Instructions to follow: Output the data below exactly, without images.

** Opening The input block **

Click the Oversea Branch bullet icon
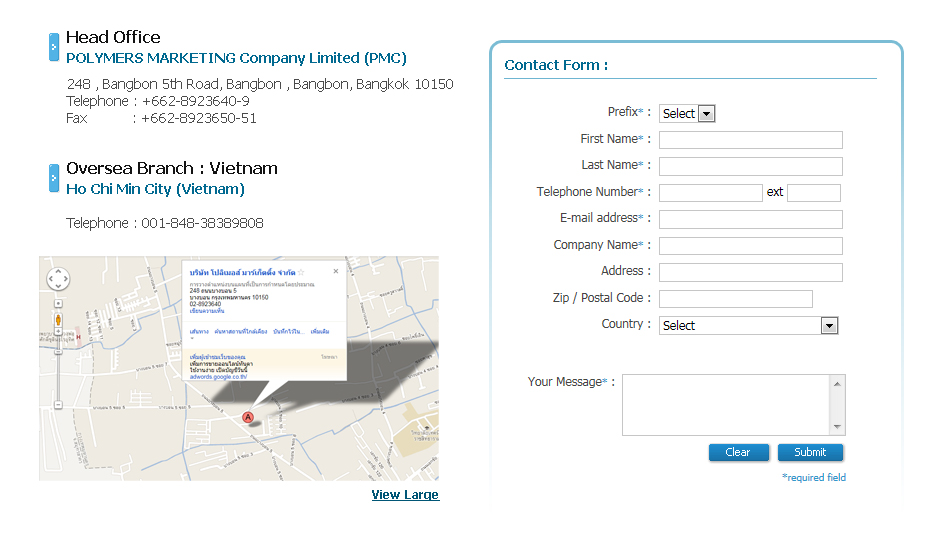Image resolution: width=940 pixels, height=534 pixels. (x=54, y=177)
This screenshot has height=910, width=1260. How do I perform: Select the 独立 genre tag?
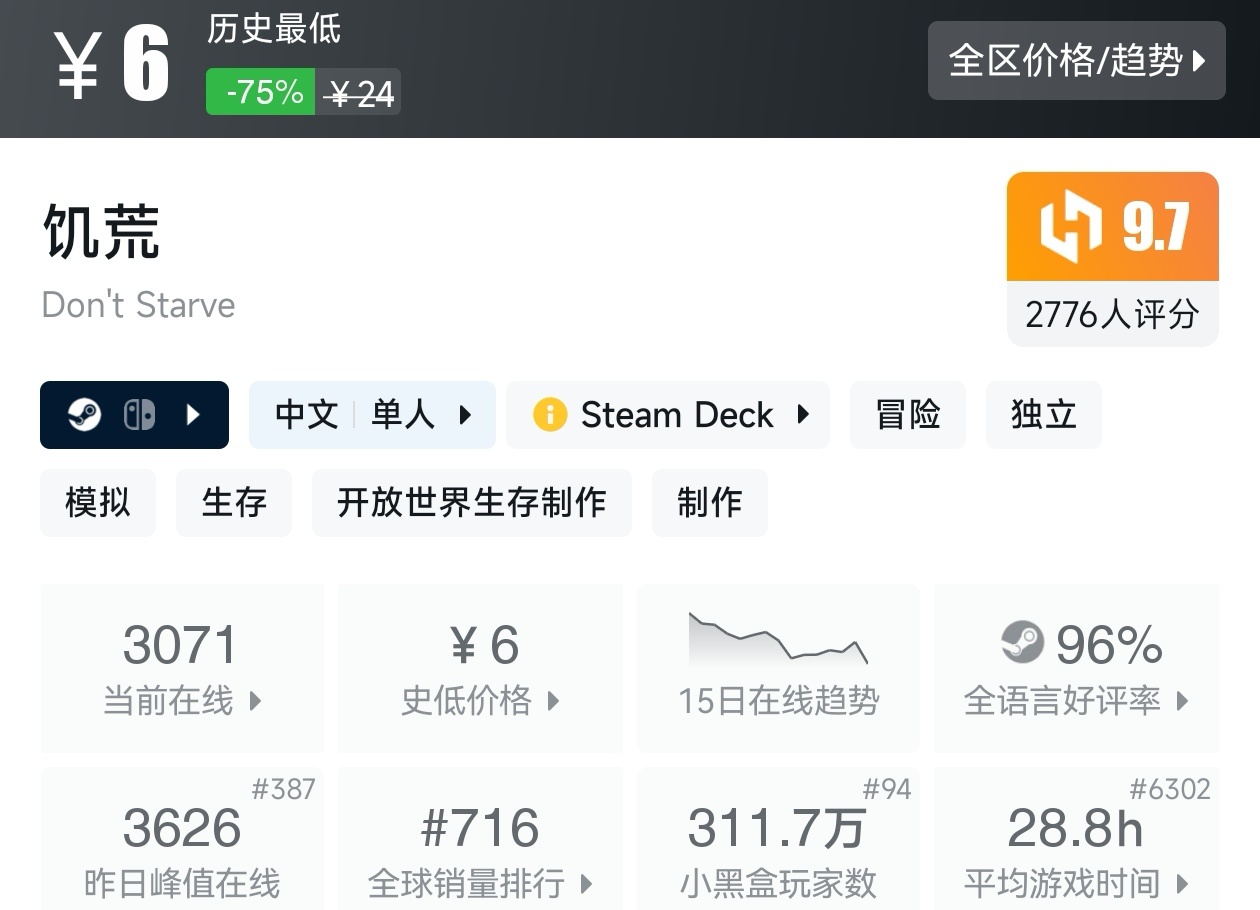click(1043, 415)
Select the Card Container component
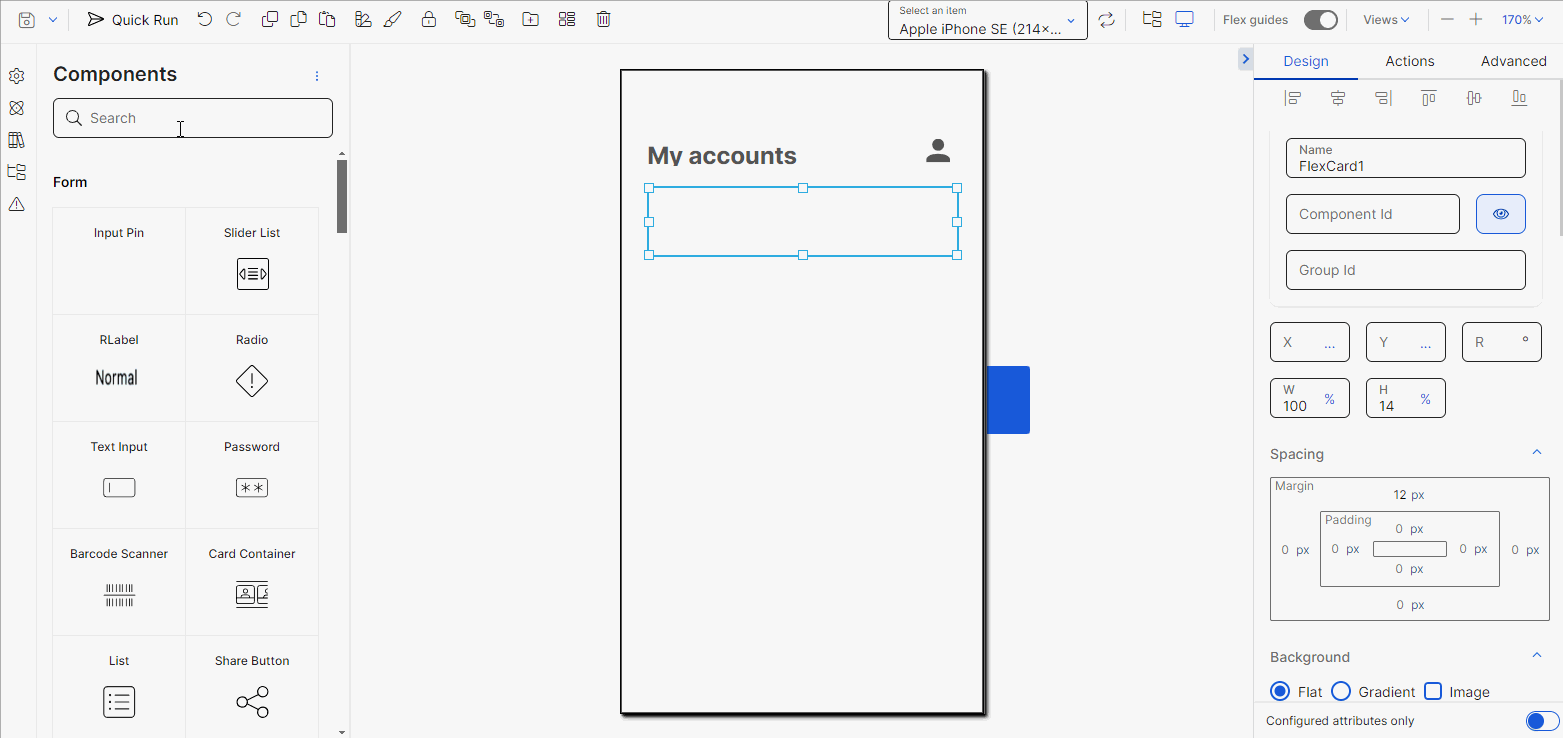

** Closing The input block **

Problem solution:
Click the Oversea Branch bullet icon
Image resolution: width=940 pixels, height=534 pixels. (x=54, y=177)
This screenshot has height=910, width=1260. How do I perform: Select the 独立 genre tag?
click(1043, 415)
Select the Card Container component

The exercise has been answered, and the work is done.